Criterion Prediction #229: Boyz n the Hood, by Alexander Miller
Title: Boyz n the Hood
Director: John Singleton
Cast: Cuba Gooding Jr, Angela Bassett, Ice Cube, Laurence Fishburne
Synopsis: Despite being childhood friends, Tré Styles (Gooding) and Doughboy (Ice Cube) are on diverging paths in life. Doughboy’s falling into the oppressive criminal atmosphere, while Tré is torn between the straight path embodied by his stern but intelligent father Furious. Despite a supportive network from his father and friends, Tré faces trials and temptations in a climate of turmoil and violence.
Critique: John Singleton realizes a potent social and social commentary through a coming-of-age story handsomely mounted in the crime genre. Boyz n the Hood has the power of a message-heavy, neo-realist indie, yet there’s an inspired degree of technical cohesion and thematic clarity that John Singleton channels and it carries from the script, through the direction, and into the cast yielding an articulate vision rarely achieved in a feature debut.
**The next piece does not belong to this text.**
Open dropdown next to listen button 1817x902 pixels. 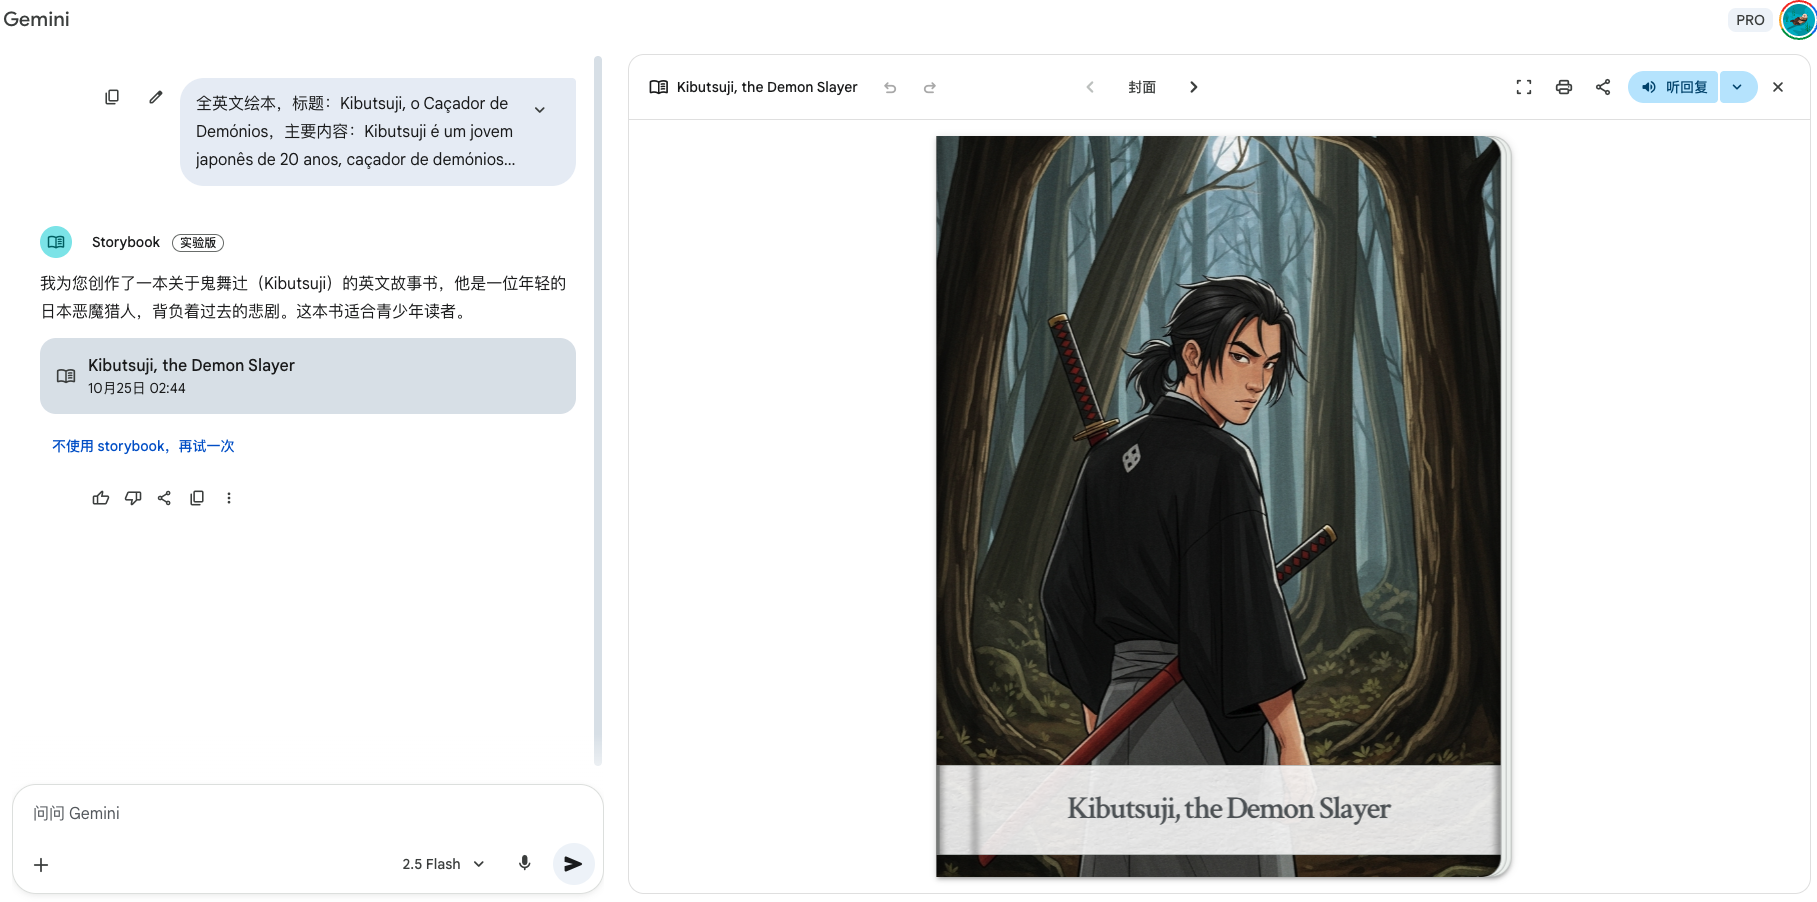(x=1738, y=87)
Operating with a malleable level of discipline without losing an ounce of familiarity, Boyz n the Hood wields an impactful narrative that unfolds with an unhurried pace. Our time-jumping introduction is peppered with brilliant asides. A young Tré and Darin (pre-Doughboy) walk into a crime scene; there’s this quiet sense of childish curiosity and humor, especially when Darin takes the time to flip the bird at a Reagan/Bush ’84 reelection poster that is riddled with bullet holes. Singleton presents us with a fully formed portrait but allows us to feel we’re more than spectators to the lives of his characters that feels folksy as well as gritty; they’re children and yet their innocence is lost so quickly it might as well have never existed.
John Singleton realized his personal experiences alongside a strident political commentary not only calibrates the pace and tone of the film but elevates its thematic poignancy. While some moments feel inflated, overdramatic, or moralistic – Laurence Fishburne’s speech about gentrification, the encounters with the racist cop – there’s a sincerity in their urgency regarding race, gentrification, and law enforcement. And, now, just as much as when this movie came out, every bit of Boyz n the Hood rings true.
Why it Belongs in the Collection: The reasonably recent passing of John Singleton will likely result in a rejuvenated interest in the directors work, so it wouldn’t be uncommon for The Criterion Collection to pay tribute to the director’s memory by releasing one of his seminal movies. Plus, there’s an occasional resurgence of titles from Criterion’s Laserdisc library. In the last couple of years, we’ve seen sex, lies, and videotape, The Princess Bride, The Magnificent Ambersons, Shampoo, Some Like it Hot, and Polyester. Boyz n the Hood might be another relic from Criterion’s Laserdisc days, and we might see this one receive an upgrade.